▶ _Prompt_
Set down the entries below exactly, leaving out all images.

Collected data
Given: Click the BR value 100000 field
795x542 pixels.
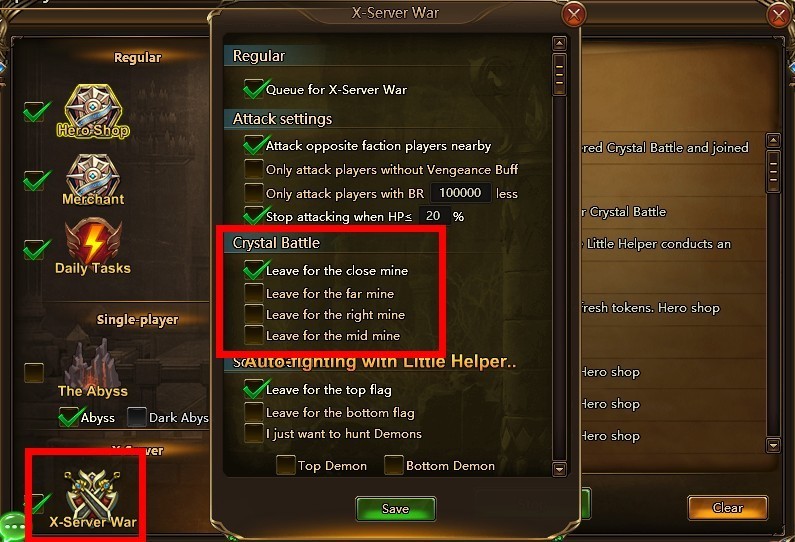Looking at the screenshot, I should pyautogui.click(x=460, y=193).
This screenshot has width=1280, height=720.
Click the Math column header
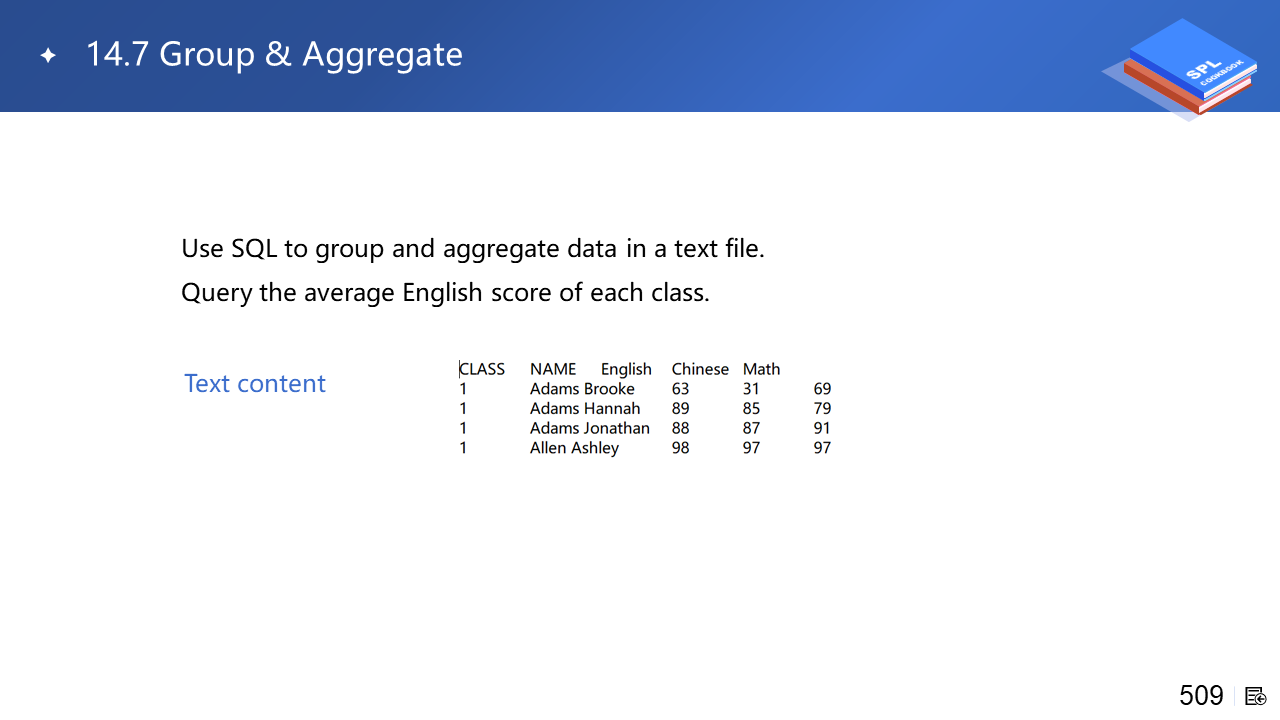coord(761,369)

▶ _Result below_
Given: Click the BR value 100000 field
795x542 pixels.
Looking at the screenshot, I should pyautogui.click(x=460, y=193).
This screenshot has width=1280, height=720.
Click the Math column header
coord(761,369)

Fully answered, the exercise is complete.